Llevo varios artículos empezados, trato de escribir sobre temas de actualidad, especialmente sobre el movimiento de los “indignados”, haciendo un esfuerzo por empatizar con sus causas, creo que tienen razón en muchas cosas, pero no me motivan nada. Otro iba sobre Grecia, y la injusticia que sería dejarla abandonada, con todo lo que representa histórica y simbólicamente, pero tampoco me apetece. Un tercero sobre especulación capitalista y despilfarro público, pero también me aburre.
Y es que estamos preparando la cena en casa con motivo de la verbena de San Juan, a la que acudirán amigos, unos cuantos; a mi esposa y a mí siempre nos ha gustado tener invitados, además nos encanta cocinar. Algunos de estos amigos están pasando por momentos verdaderamente difíciles a nivel económico y profesional, siendo personas altamente talentosas; en cambio, a otros les va viento en popa o como mínimo bien. Pero por supuesto es un grupo heterodoxo, tanto en edades como en estatus, como en estado civil, incluso en tendencia sexual. Si algo aborrezco son los clones, esos grupos de parejas de clase media de cuarenta y tantos (como nosotros) que no tienen nada que decirse y que pululan alrededor del ego masculino y de bromas blanquitas, al estilo francés, ¡soporífero! Los “chuchús” del norte son incapaces de reírse de sí mismos, por eso sus comedias, a diferencia de la acidez de las británicas, están más cercanas al humor de Paco Martínez Soria, que para aquella España de chorizo y fiambrera ya estaba bien.

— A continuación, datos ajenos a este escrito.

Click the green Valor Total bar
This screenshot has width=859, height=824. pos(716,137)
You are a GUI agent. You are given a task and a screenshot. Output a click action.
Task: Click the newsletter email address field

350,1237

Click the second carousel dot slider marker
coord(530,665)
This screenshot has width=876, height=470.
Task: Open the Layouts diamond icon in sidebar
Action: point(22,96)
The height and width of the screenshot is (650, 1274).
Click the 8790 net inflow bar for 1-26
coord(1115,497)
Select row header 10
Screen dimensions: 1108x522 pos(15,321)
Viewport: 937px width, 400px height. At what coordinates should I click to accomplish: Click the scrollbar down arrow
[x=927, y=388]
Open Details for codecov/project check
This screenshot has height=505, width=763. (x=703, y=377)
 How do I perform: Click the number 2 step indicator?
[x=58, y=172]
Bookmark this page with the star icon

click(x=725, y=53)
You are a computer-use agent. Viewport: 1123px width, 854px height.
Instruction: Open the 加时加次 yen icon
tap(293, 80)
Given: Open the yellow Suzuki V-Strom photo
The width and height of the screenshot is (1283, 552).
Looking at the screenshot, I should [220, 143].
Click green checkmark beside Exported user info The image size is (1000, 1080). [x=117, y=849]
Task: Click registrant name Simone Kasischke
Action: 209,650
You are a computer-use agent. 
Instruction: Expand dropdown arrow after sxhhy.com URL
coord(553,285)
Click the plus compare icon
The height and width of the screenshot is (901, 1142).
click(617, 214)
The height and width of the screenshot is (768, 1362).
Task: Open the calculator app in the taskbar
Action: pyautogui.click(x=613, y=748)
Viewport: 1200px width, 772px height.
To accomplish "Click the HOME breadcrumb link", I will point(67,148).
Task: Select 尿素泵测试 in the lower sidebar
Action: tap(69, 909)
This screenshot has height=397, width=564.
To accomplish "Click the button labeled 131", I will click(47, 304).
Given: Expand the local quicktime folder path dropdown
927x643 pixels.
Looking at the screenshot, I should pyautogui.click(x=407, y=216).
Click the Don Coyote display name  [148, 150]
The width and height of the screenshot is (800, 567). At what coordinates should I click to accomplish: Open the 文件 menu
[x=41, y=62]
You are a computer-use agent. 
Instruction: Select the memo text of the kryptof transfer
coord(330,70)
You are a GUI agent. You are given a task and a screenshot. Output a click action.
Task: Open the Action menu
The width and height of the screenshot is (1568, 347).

En todo caso, y ante el mundo que se nos avecina, y ante la falta de realismo y pragmatismo de la izquierda, y la entrega al mercado de los partidos mayoritarios, ante el caos que llega raudo y veloz, a veces prefiero centrarme en mi entorno más íntimo, que es mucho más enriquecedor. Además siempre he creído mucho en la amistad, creo que la vida sin amigos es menos interesante, menos estimulante, porque la familia, a la que quiero, ya va en el pack, y tiene sus ritos y normas con las que cumplir más o menos habitualmente. Pero los amigos, los de verdad, aquellos que te conocen y toleran tus impertinencias, defectos y manías, aquellos con los que eres capaz de compartir un sueño, un proyecto, una crisis personal o una emoción, aquellos a los que a veces fallas, o aquellos que a veces no se dan cuenta de que no pasas por un buen momento, son, al menos para mí, mis compañeros de viaje. Me alegro sinceramente de sus éxitos y lamento sus fracasos. Hemos creado un pequeño mundo, con un toque de excentricidad que, en ocasiones y afortunadamente, se sale de la formalidad para caer en el surrealismo más felliniano…, sobre todo cuando hablamos de proyectos personales, algunos tan imposibles e ilusos que harían sonroja a un niño de seis años.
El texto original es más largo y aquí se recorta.